··· DATA IN THIS EXERCISE

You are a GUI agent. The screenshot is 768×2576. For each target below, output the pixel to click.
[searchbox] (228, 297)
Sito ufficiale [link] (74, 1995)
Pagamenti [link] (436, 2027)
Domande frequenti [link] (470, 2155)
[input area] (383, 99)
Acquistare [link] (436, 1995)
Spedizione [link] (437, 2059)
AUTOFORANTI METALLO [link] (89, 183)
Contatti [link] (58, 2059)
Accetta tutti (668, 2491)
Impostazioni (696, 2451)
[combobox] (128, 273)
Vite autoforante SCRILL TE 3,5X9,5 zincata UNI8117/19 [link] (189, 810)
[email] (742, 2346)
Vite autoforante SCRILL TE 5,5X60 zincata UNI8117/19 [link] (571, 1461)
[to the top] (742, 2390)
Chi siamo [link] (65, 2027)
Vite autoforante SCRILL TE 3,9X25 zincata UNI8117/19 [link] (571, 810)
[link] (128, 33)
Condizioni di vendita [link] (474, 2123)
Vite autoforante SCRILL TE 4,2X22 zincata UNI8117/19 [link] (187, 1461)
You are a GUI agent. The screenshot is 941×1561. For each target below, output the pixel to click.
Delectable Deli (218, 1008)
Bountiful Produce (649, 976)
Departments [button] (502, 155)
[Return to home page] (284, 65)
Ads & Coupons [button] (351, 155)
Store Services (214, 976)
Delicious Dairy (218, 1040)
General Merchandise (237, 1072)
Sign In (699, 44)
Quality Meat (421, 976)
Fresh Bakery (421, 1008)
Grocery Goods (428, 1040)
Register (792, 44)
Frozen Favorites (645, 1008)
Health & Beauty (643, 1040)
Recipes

······

Show each line of the material above that contains the word "output". Case counts.

RESPONSE TO THE EXERCISE
You are a GUI agent. The screenshot is 768×2576. For each target below, output the pixel to click.
You are a GUI agent. The screenshot is 941×1561. For each target below, output the pixel to click.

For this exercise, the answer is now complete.